Abécédaire

 

 

Désir n° 2



Ivan Gros

19/11/2016



Substantif masculin.

« Aspiration profonde d’un être envers un objet », « instinct qui pousse l’homme à satisfaire un besoin ». Synonymes : souhait, volonté, passion (liste non exhaustive). La grande généralité et le laconisme de ces deux définitions approximatives conviennent à peu près pour les cinq siècles écoulés. Comme le sens d’un mot intègre aussi les représentations qu’il véhicule, on ne peut pas s’en contenter. La métaphore dominante qui lui est associée est sans doute celle du feu. Pour la même période (XVI-XXI), on ne cesse de se consumer de désir. Sous l’impulsion des théories psychanalytiques, la spécialisation sexuelle du mot est relayée par la création d’un doublon – libido – qui augmente encore la fréquence de la métaphore de l’ignition. Bachelard lui consacre son célèbre essai. Avant d’être pulsion pour cet obscur objet insaisissable, interprétée comme une manifestation de l’inconscient, les conceptions naturalistes et vitalistes pensent le désir en termes physiques d’attraction charnelle. C’est alors la métaphore électromagnétique du désir qui marque durablement le langage : coup de foudre, courant de la passion, intensité de la charge érotique, amants électriques, frottements sensuels, étreinte galvanisée, électrolyse du cœur, extase électrochimique, brûlure à haut voltage, copule à force atomique, noirs désirs d’Electre, etc. (ces expressions sont presque toutes attestées). Partout le désir est semblable à la tension entre des pôles qui assurent le passage du courant. La métaphore électromagnétique du désir jusqu’ici n’est en rien choquante. Elle le devient quand on attribue aux bornes de la passion une différence de potentiel – en conformité avec ce que connaît des lois de la physique le moindre des bricoleurs qui a l’habitude de manipuler prises mâle et femelle et qui sait que deux bornes de signe contraire s’attirent tandis que deux bornes de même signe se repoussent. L’analogie sexuelle devient vite abusive. En effet, si deux pôles de même sexe entrent en contact, il n’y a tout simplement pas de différence de potentiel donc pas de tension électrique. La métaphore électromagnétique du désir est LGBT peu compatible parce qu’elle induit tout simplement l’homophobie. Quel est l’intérêt d’une telle remarque ? Montrer que nos représentations sont bornées et que les préjugés – et les idéologies – sont en partie inscrits dans la langue… Les métaphores sont des souricières sophistiqu(é)es qu’il faut, dans l’espoir d’un réenchantement, court-circuiter.

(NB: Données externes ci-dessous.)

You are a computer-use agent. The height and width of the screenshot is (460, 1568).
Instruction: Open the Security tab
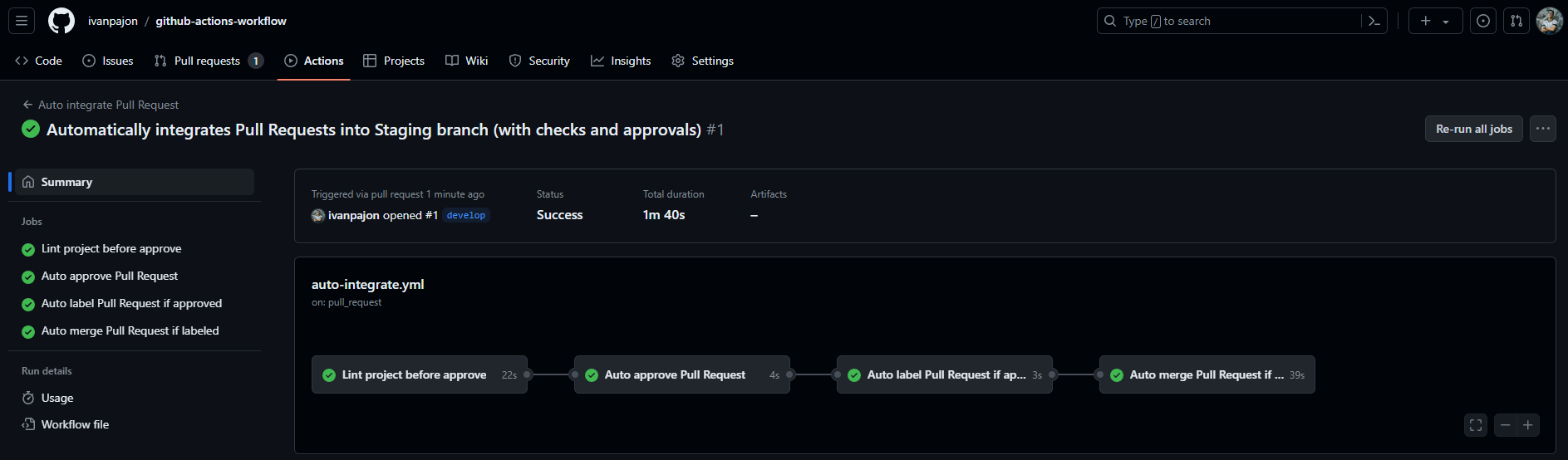pos(539,61)
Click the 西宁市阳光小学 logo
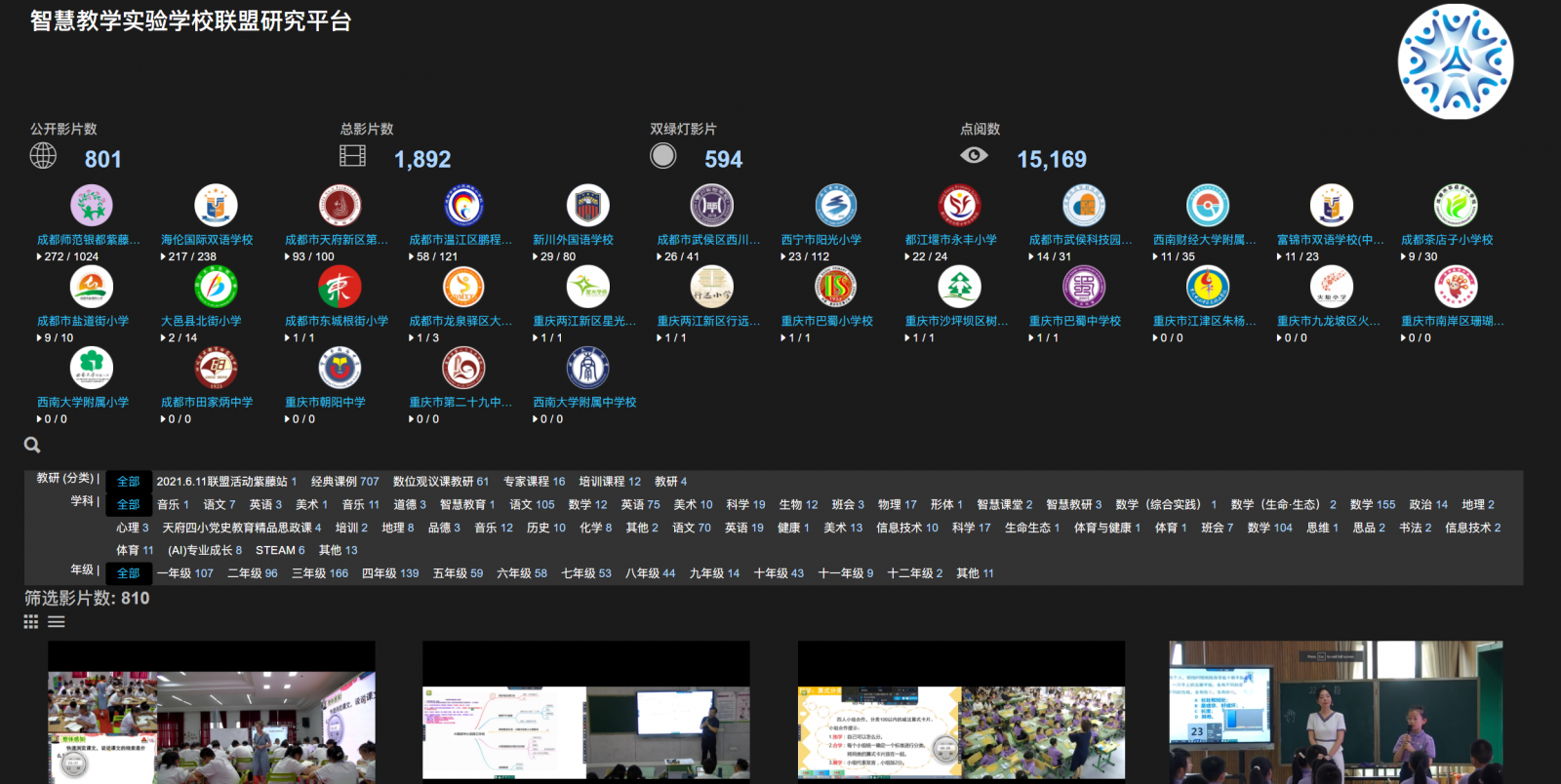 coord(836,206)
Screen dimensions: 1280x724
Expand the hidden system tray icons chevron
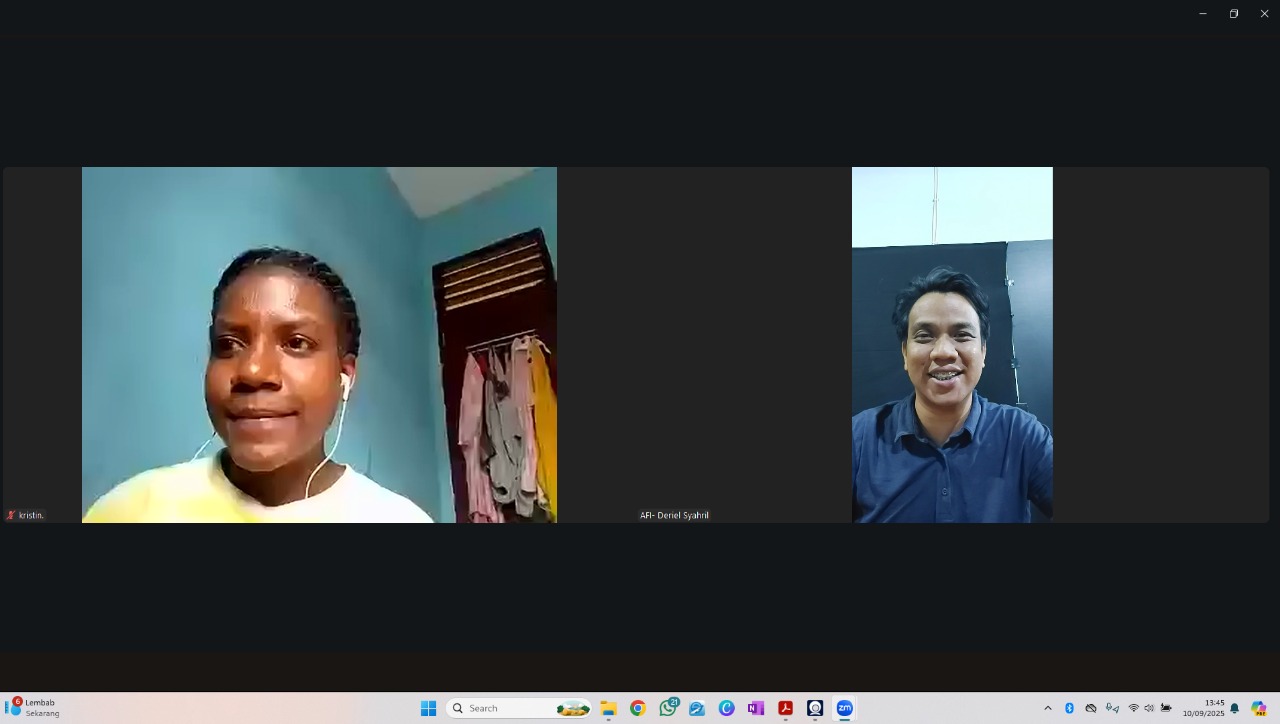tap(1048, 708)
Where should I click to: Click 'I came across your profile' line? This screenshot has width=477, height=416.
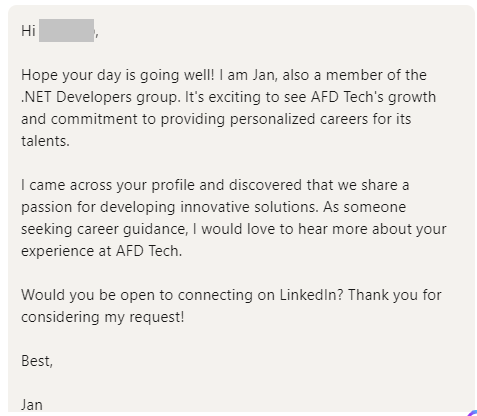coord(108,185)
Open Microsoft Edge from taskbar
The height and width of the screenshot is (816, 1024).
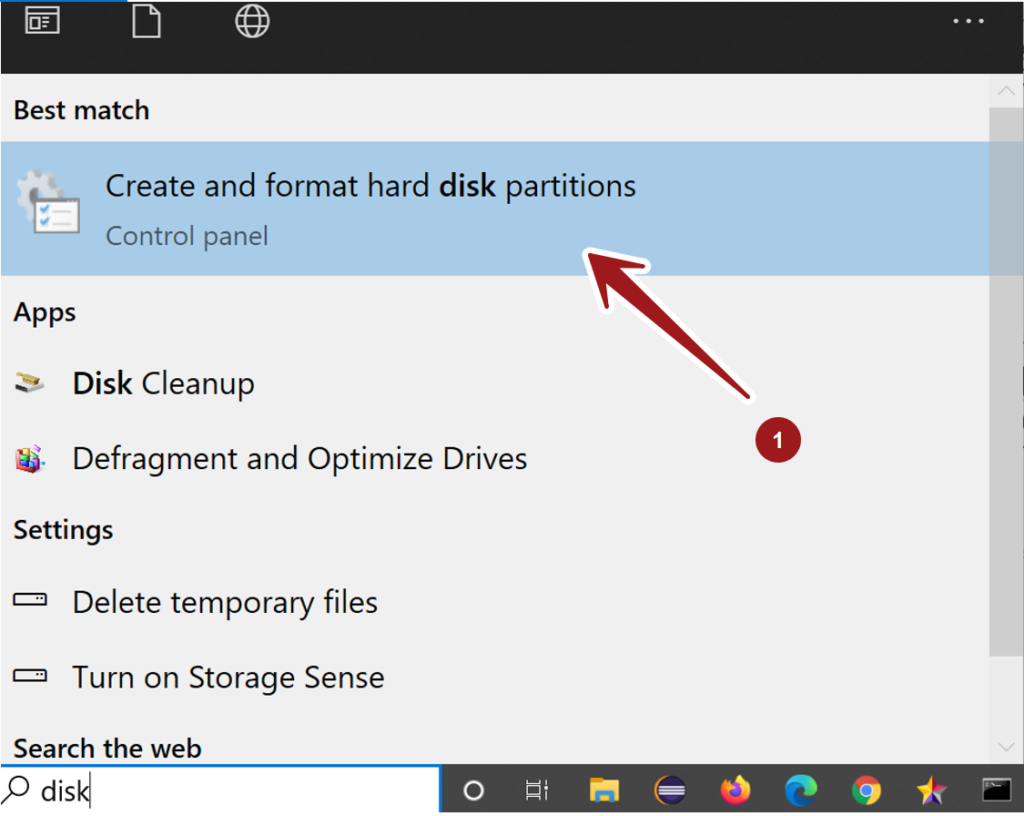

Elles le sont d’autant plus qu’elles sont elles-mêmes l’objet d’un désir. Littéraires, nous cédons peut-être trop souvent à la tentation du sens caché et au plaisir de tout érotiser – jusqu’à la langue elle-même. Fétichisme du mot, obsession étymologique, nos pulsions herméneutiques nous entraînent dans les bas-fonds de l’anti-intellectualisme. Chez Bachelard par exemple, le « désir de métaphores » culmine avec la volonté d’abolir le sens figuré. Pour la raison simple que dans sa doctrine tous les mots ont un double fond. Il suffit de gratter jusqu’à l’étymon – et steamer balançant ta mature, lève l’encre pour une exotique nature – on trouvera à tout vocable un sens premier qui permettra une interprétation à la lettre. Quand la littéralisation est systématique, la métaphore prolifère, l’exotisme est garanti et la pensée pèse. Mais elle ne nous dit rien.